だが領主が急逝してから半年で隣国が条約を破り、戦争を仕掛けてきた。新しく就いた領主が13歳のダンだとわかり、今が攻めどきと判断したのだ。当然ダンの国も応戦した。
これが後に言う6日間戦争である。
1日目、ダンは布団をかぶって自分の部屋で震えているばかりだった。戦争は叔父であるマルクが将となってやった。何とか1日目は押し寄せる敵軍を跳ね返した。
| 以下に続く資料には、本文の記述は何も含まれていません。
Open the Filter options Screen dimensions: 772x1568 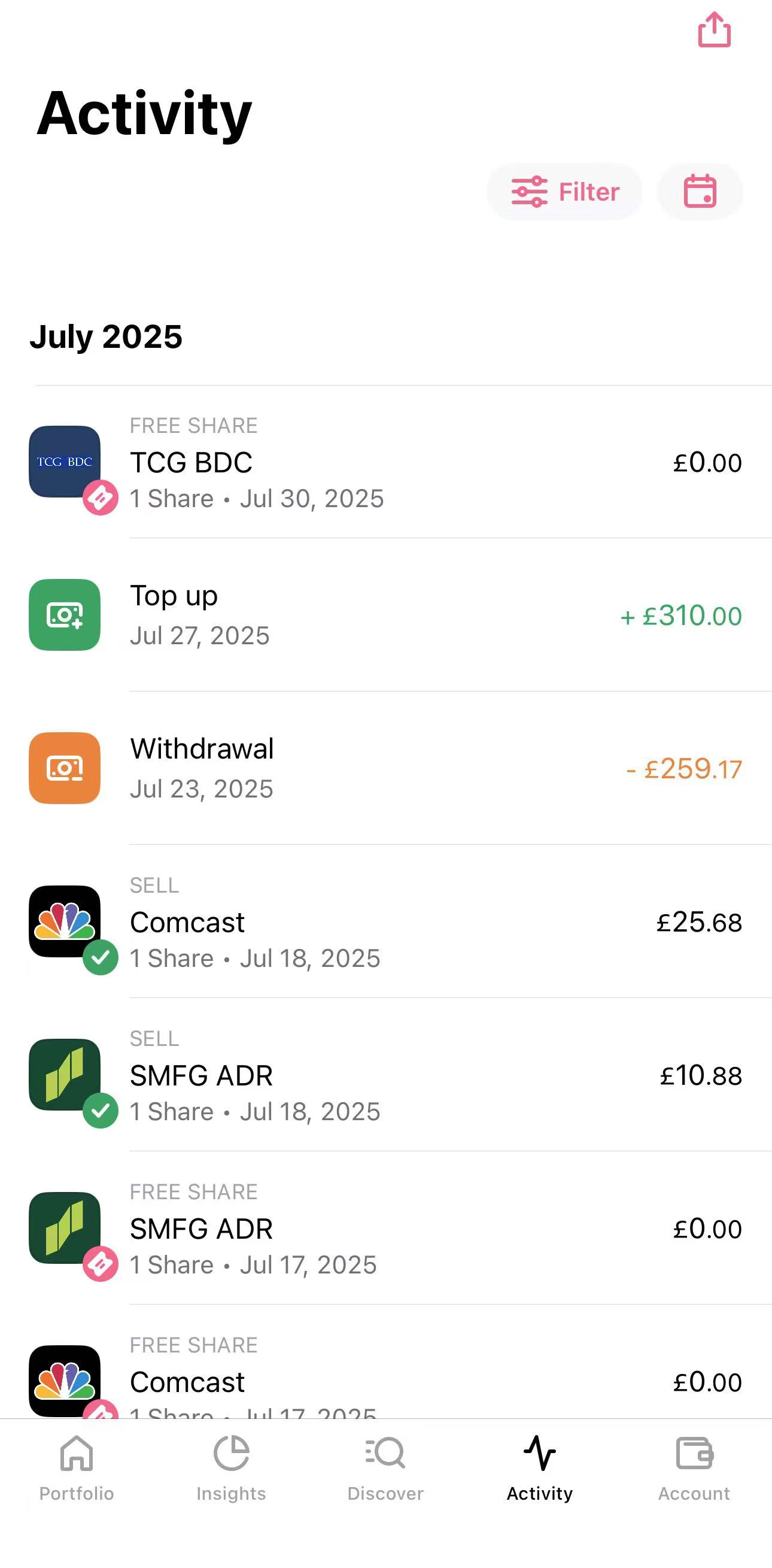point(564,192)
2日目、1日目は自室で震えているだけだったダンは、窓から戦況を見るようになった。
3日目、ダンは自室から出て怪我人の手当や武器の補充を手伝った。
4日目、ダンは後方で弓を持って敵兵を射殺した。
5日目、ダンは城へと登ってくる敵軍を槍や剣で殺した。
6日目、ダンは叔父のマルクと共に城門からうってでたが、運悪くマルクが流れ矢に当たって死亡した。意気消沈する兵に対してダンは、「敵兵は将であるマルクを討って油断している。今日夜襲すれば必勝だ」と発破をかけ決死隊を募り、自らが将となって暗闇の中を走り敵将を仕留めた。将を失った敵軍は速やかに退散していき、ダンの国は守られた。
そして丁重にマルクや戦死者の遺体を埋葬し、戦死者の家族と負傷者を労わり、善政を心掛けた。ダンの国がまとまってくい様を見ていた敵国が再度和平を求めてきた。敵国の余りの傲慢さに業を煮やした国民の開戦の声を抑えて、和平条約を結んだ。
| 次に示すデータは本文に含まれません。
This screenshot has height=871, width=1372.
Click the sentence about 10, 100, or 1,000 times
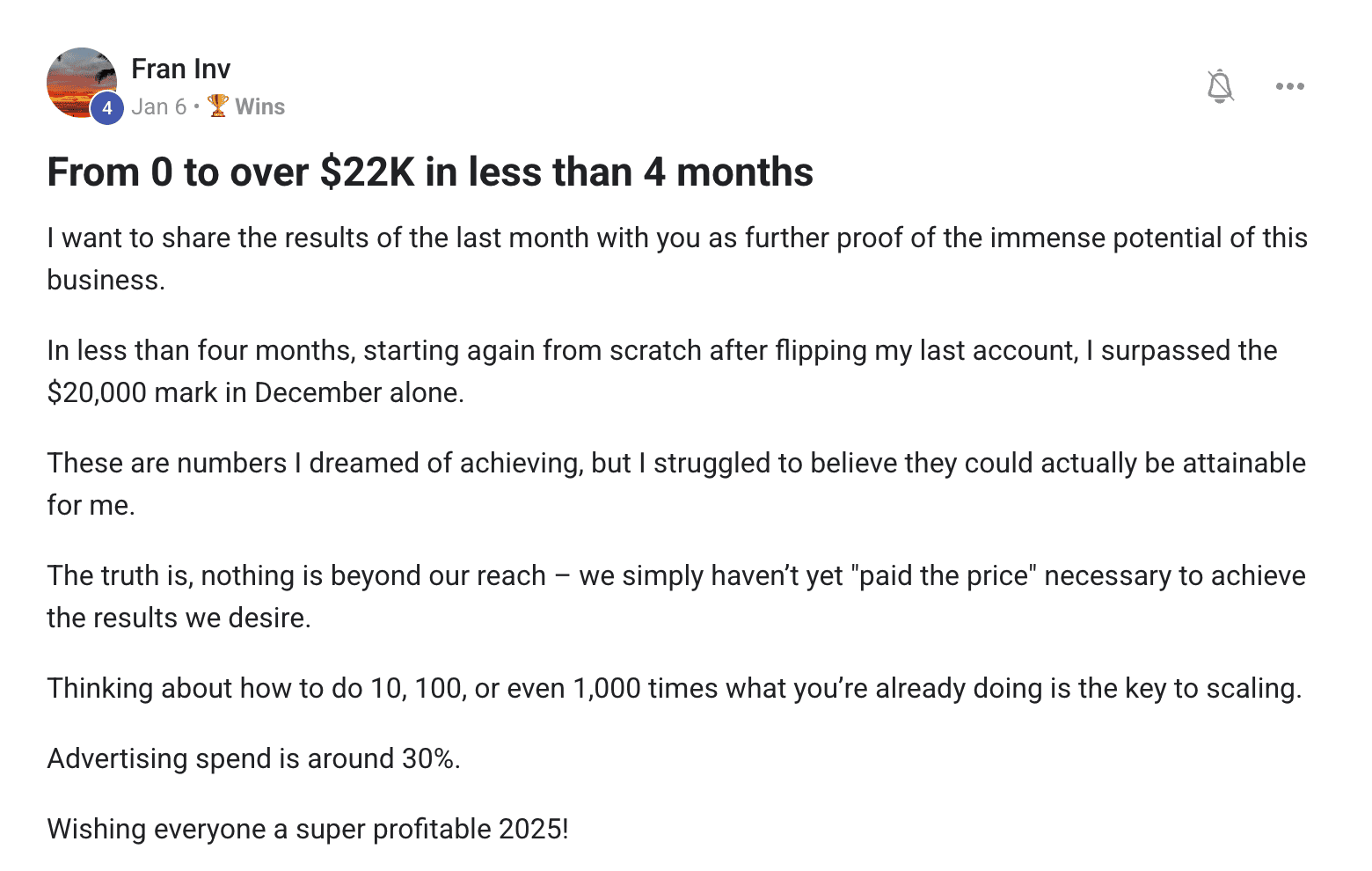click(x=674, y=688)
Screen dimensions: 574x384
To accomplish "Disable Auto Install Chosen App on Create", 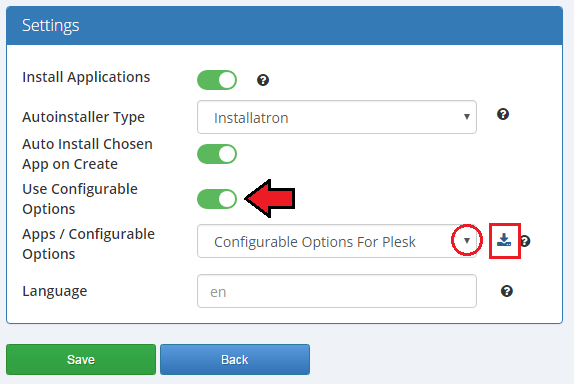I will (217, 154).
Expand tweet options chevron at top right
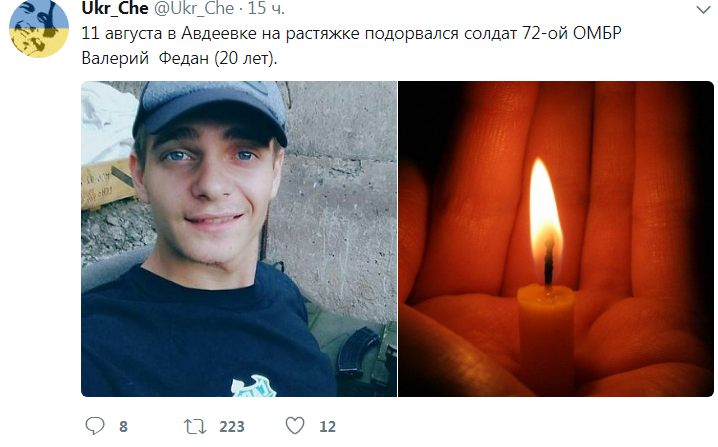The height and width of the screenshot is (447, 718). point(703,10)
その後、ダンは見違えるように戦争や政治に優れた手腕を発揮し、信賞必罰を明らかにして、生涯不敗で、ダンの在任中国民が飢えを覚えることもなかった。そうして晩年になって他国からの使者を引見したダンは、「王は幼少時代は臆病で優柔不断だったと聞きますが、どうしてこのように変わられたのでしょうか?」という問いに対して、「勇気を……貰ったのだよ。叔父であるマルクや国民たちからな。儂はあの戦争で勇気は伝播することを知ったのだ」と答えた。
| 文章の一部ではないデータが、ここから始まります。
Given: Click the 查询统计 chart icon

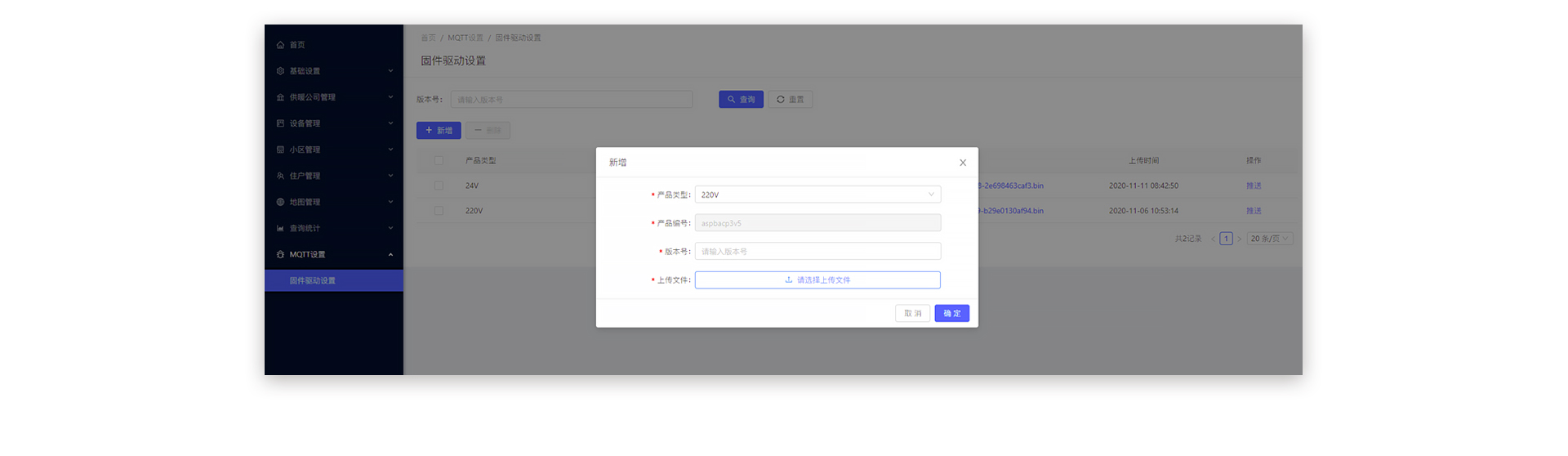Looking at the screenshot, I should (x=280, y=228).
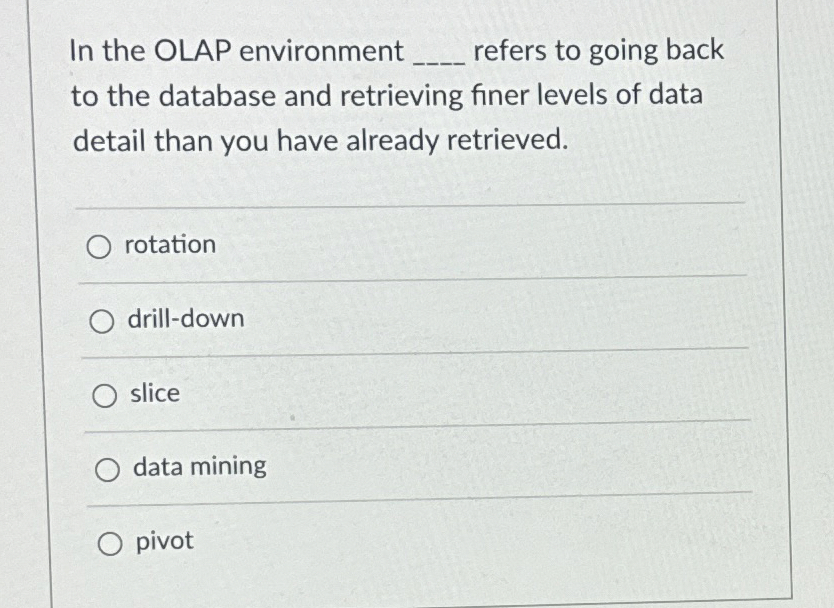Screen dimensions: 834x608
Task: Click the rotation answer label
Action: tap(169, 244)
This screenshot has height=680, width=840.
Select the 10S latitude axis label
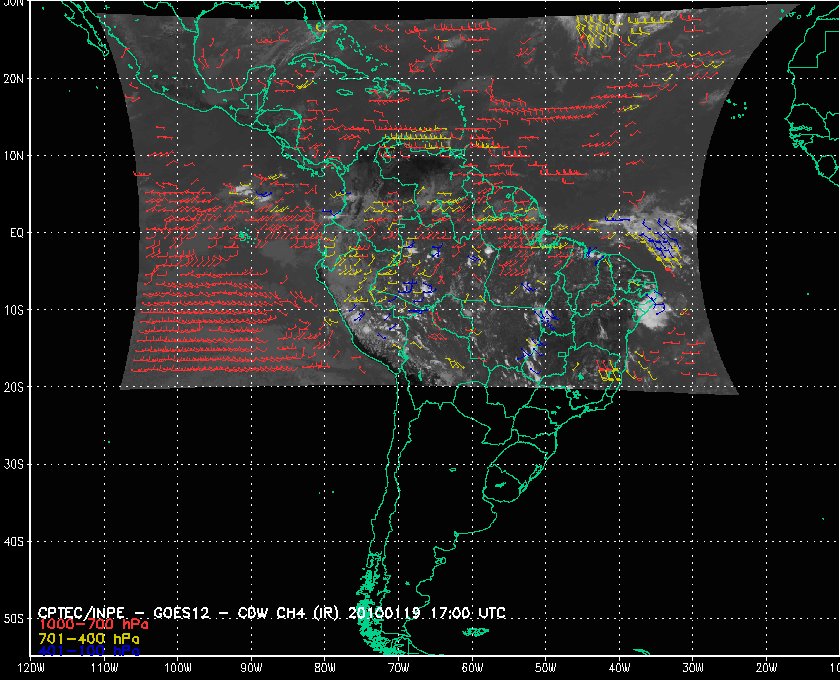pyautogui.click(x=14, y=310)
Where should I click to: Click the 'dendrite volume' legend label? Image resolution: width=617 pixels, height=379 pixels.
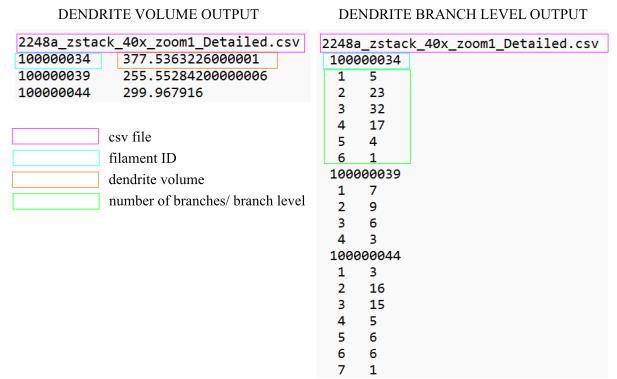point(156,179)
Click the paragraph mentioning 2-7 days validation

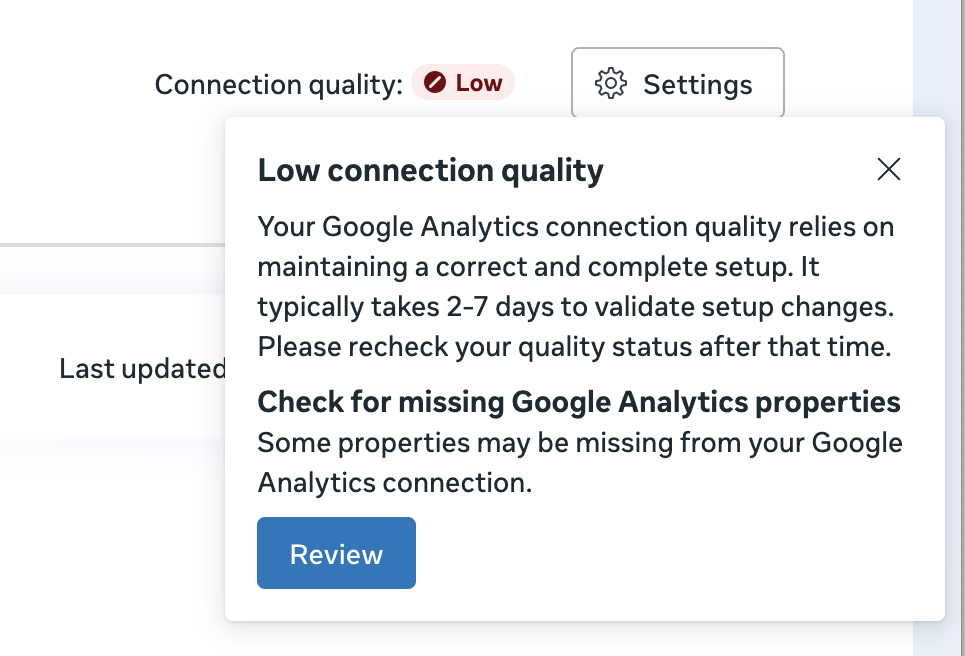pyautogui.click(x=576, y=287)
それが巷間に伝わり、ダンが亡くなった後その功績を偲んで、勇気の町ダンと言われるようになった。
今も町の中央には雄々しいダンの像が建っている。
ラシルドは長々と話した。後ろのマリーンはラシルドに抱きつきながら寝息をたてている。
「嬉しそうだな?」
「何がだ?」
「いやっダンの話をするラシルドが随分誇らしげに感じたからな」
「……実は俺にはダンの血が流れている」
「へーご先祖様ってことか」
「先祖と言っても俺の家は傍系だから、繋がりが強いわけじゃない。だが俺はダンの血が流れていると親に聞かされた時から、勇気を持って公明正大な人物になろうと決めた。なのに父ときたら……」
「ん?父親がどうしたのか?」
「はっ忘れてくれ。ソウにするような話じゃなかった」
「そうか。人に聞かれたくない話か。わかった。忘れよう。俺は何も聞いていない」
「……ソウは不思議だな」
「へっ?」
「俺は誰にもダンの血の話をしたことがないし、つい考えが漏れるなんてヘマもしない。だがソウには知らず識らずの内に話してしまう。ソウの柔らかい雰囲気がそうさせてるのかもしれないな」
「俺にはそんな自覚はないけどな」
「ははっ自覚なしか。たちが悪いな。ソウと敵にはなりたくないもんだ」
そんな話をした後は無言で馬を走らせ、明け方にはダンに着いた。
(ここにアリッサがいるはずだ。絶対に助けだしてやる)
遅くなりました。ダンの町の話は史実をオマージュしたものです。